* [REQUIRED ACTION 1]: Return, word for word, the part of the passage on inter-Korean relations starting at "Admittedly, the positive" and ending at "of inter-Korean dialogue.".
* [REQUIRED ACTION 2]: Carry the passage on inter-Korean relations forward from the point where it stops.

----- TEXT -----

Talks between North and South Korean militaries have reestablished a hotline and discussed CSBMs to reduce tensions along the DMZ. Later this month will see the first family reunions in three years. Continuing the sports diplomacy, both Koreas will march under a unified flag at the Asian Games which kick off in Indonesia later this week. Dialogue has become the new norm as almost on a daily basis officials from both sides meet at the border village of Panmunjeom to discuss cooperation.

A lynchpin of the Moon government’s efforts is to unlock the economic potential of a peace regime that through its new Northern policy envisages connecting South Korea to the Asian mainland. If successful, North Korea will go from present-day buffer to future bridge – integrated in a region-wide network of transportation, logistical, and energy corridors that will help to spur its economic development and break out of its isolation.

Grand visions aside, there are also a whole host of areas for cooperation. These include providing humanitarian aid, helping to restore North Korea’s depleted forests, disease control and prevention, and joint management of transboundary waters, among many others. With contacts having largely been moribund since 2008, many South Korean ministries, local governments, and other agencies are eager to establish cooperation with their counterparts in the North.

Cautious Optimism

Admittedly, the positive mood of cooperation is not shared by all. Conservative hard-liners and others point to North Korea’s lack of denuclearization and are worried about Trump’s commitment to defend its ally. South Korea’s sluggish economic growth outlook raises question marks over the huge economic resources needed to support the North. Human rights organizations meanwhile are disappointed that human rights have been seemingly relegated on the agenda of inter-Korean dialogue.

----- DATA PROVIDED -----

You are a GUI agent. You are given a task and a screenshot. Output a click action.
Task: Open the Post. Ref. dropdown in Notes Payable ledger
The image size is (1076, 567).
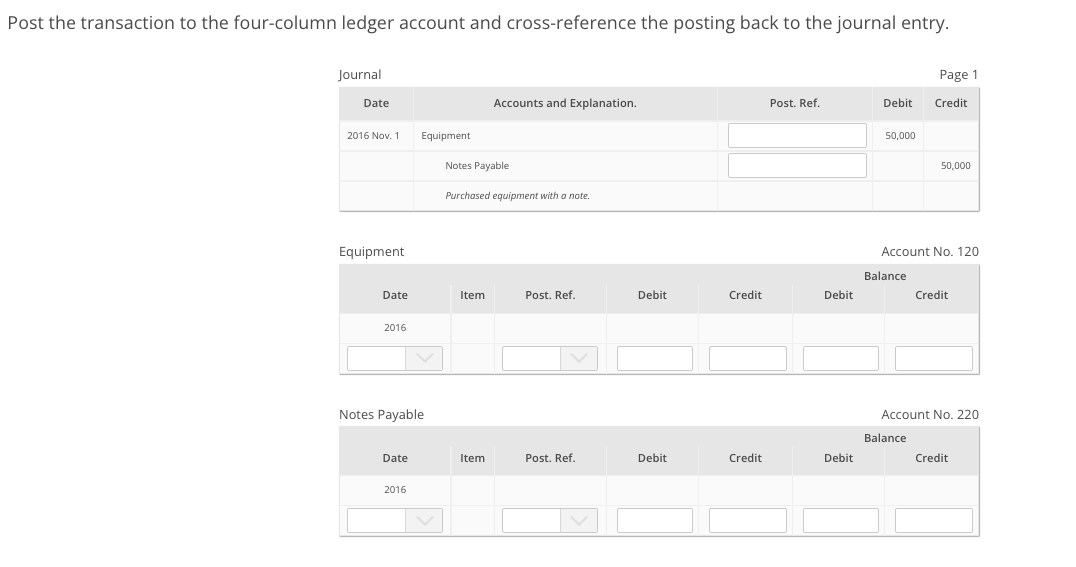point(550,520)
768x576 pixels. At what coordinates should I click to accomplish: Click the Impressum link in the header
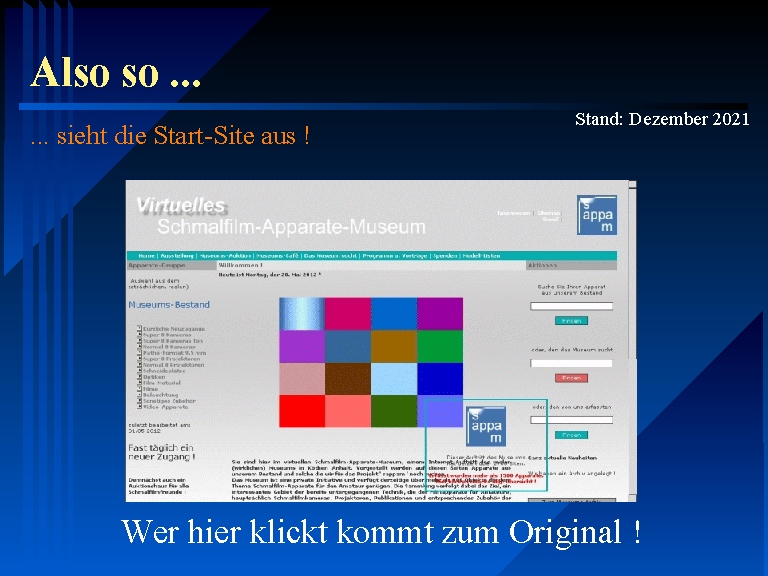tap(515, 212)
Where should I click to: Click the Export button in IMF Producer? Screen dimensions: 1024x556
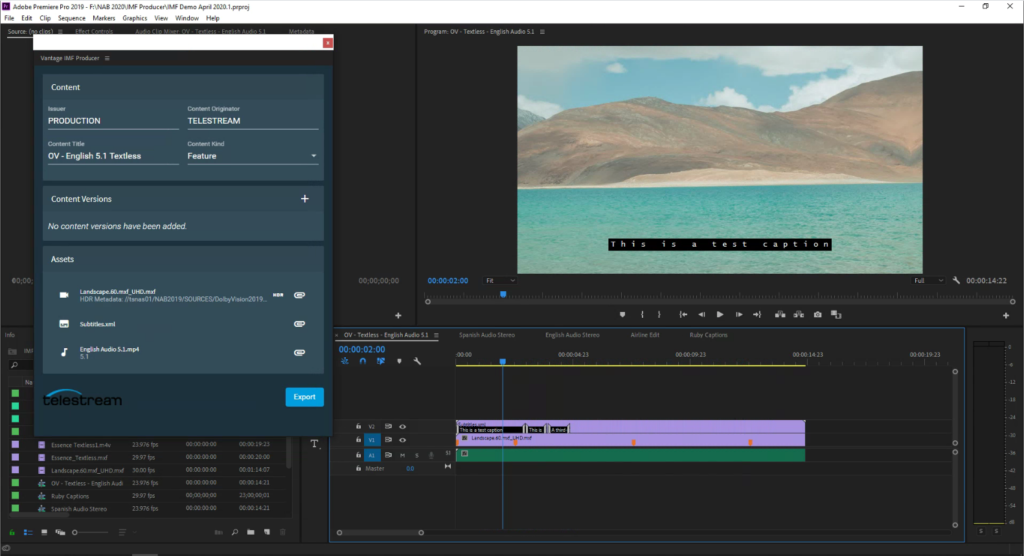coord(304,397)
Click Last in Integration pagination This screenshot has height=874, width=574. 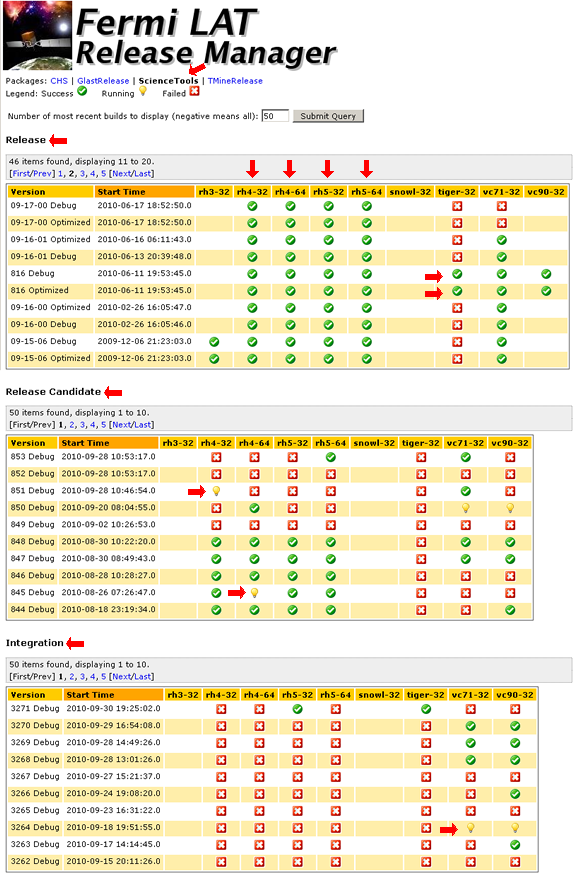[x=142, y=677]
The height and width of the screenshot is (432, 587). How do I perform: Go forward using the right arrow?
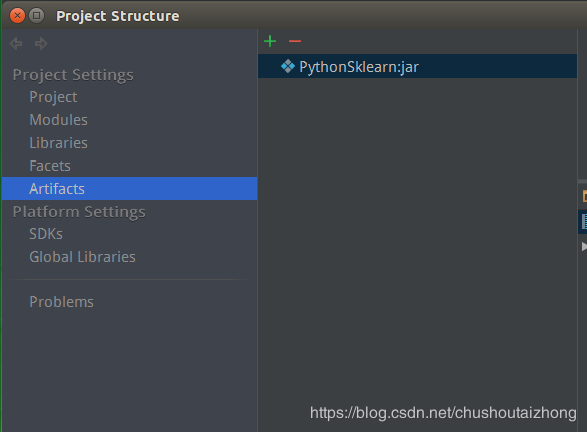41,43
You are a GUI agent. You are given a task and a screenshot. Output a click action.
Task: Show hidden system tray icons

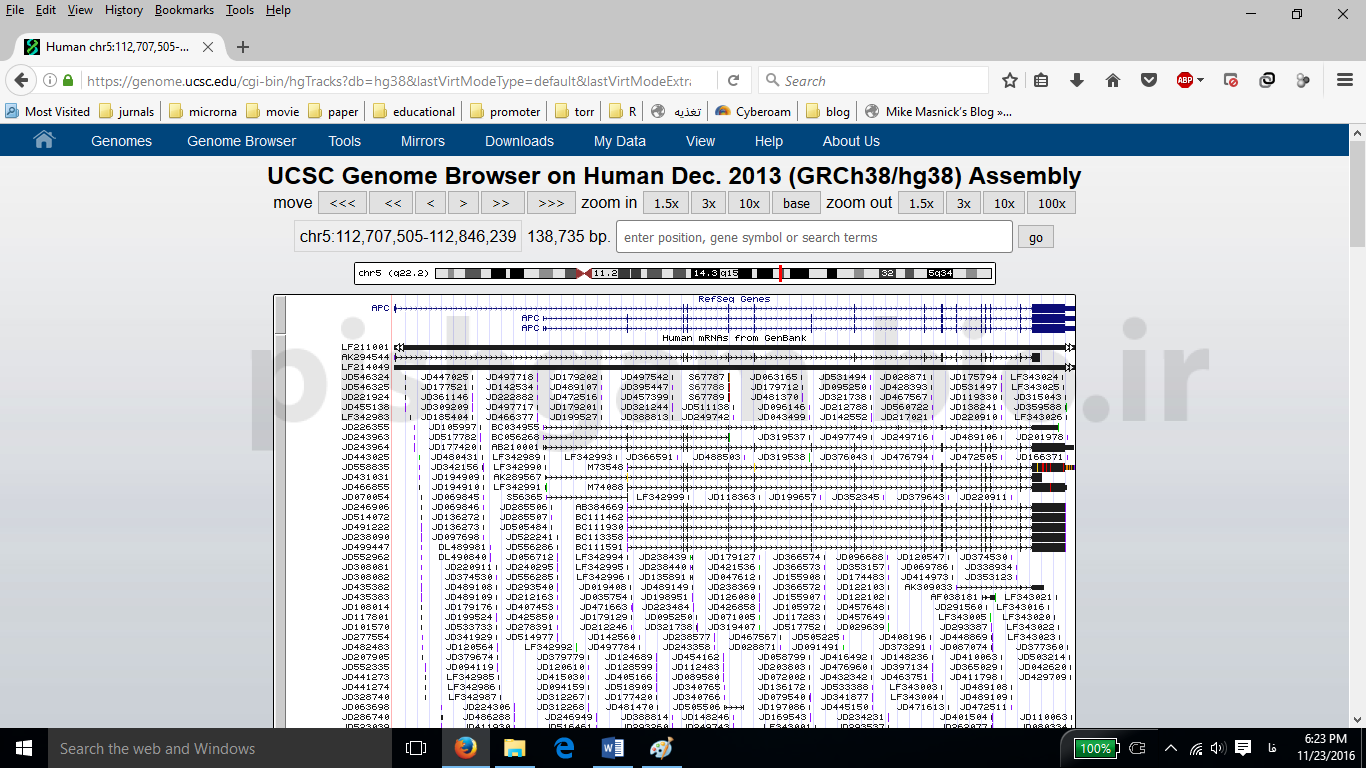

-----

* [EXERCISE OUTPUT 1]:
Admittedly, the positive mood of cooperation is not shared by all. Conservative hard-liners and others point to North Korea’s lack of denuclearization and are worried about Trump’s commitment to defend its ally. South Korea’s sluggish economic growth outlook raises question marks over the huge economic resources needed to support the North. Human rights organizations meanwhile are disappointed that human rights have been seemingly relegated on the agenda of inter-Korean dialogue.

* [EXERCISE OUTPUT 2]:
Furthermore, after over seventy years of division, the historical cause of unification is not a priority issue for many younger South Koreans, more concerned by employment prospects and the latest trends. The discrimination and difficulties of integration for so-called North Korean defectors – of which there are estimated to be around 30,000 – illustrates that finding social let alone political accommodation will be a huge issue in any unified Korea, even if the prospects of such would today appear far off.

President Moon knows that maintaining enthusiasm and transparency for his engagement policy is crucial. Accordingly, the government has been savvy in mobilizing social media and communicating its strategy to try and build inclusiveness in what is an elite-driven process. So far, despite a recent dip in the polls, Moon’s approval rating remains high.

Looking Ahead

Notwithstanding, the future prospects of inter-Korean cooperation will depend on progress in the U.S.-North Korea track of negotiations. If this should falter, as past history has shown, it will be difficult if not impossible for Moon to sustain engagement. Having played a key role as mediator and facilitator so far, the Moon government will need to do its utmost to encourage momentum as talks between Pyongyang and Washington hit inevitable hurdles.

Linked to this is the significant issue of sanctions on North Korea. Until these are in some way lifted, substantive cooperation will largely remain on paper only. For now, much of the inter-Korean process is being tightly controlled by the Presidential Office and Ministry of Unification, as Seoul plays a delicate balancing act with not appearing to be too far out of lockstep with the United States, upholding sanctions, and maintaining pressure for denuclearization measures.

Close to the DMZ stands Dorasan Railway Station. Rebuilt in 2002 under Kim Dae-jung as part of a project to reconnect the long moribund railway lines between North and South, inside its modern interior carries signs for Pyongyang just over 200 km way. Excepting limited freight traffic, no passengers travelled the route as relations ultimately deteriorated and the so-called sunshine policy faded away.

Standing as both poignant reminder of division but also hopeful symbol of reunion, Moon hopes that he and other South Koreans can complete the legacy of his predecessors and buy a ticket to Pyongyang. Much still needs to be done for that to happen.

Alec Forss is a project coordinator with ISDP’s Korea Center.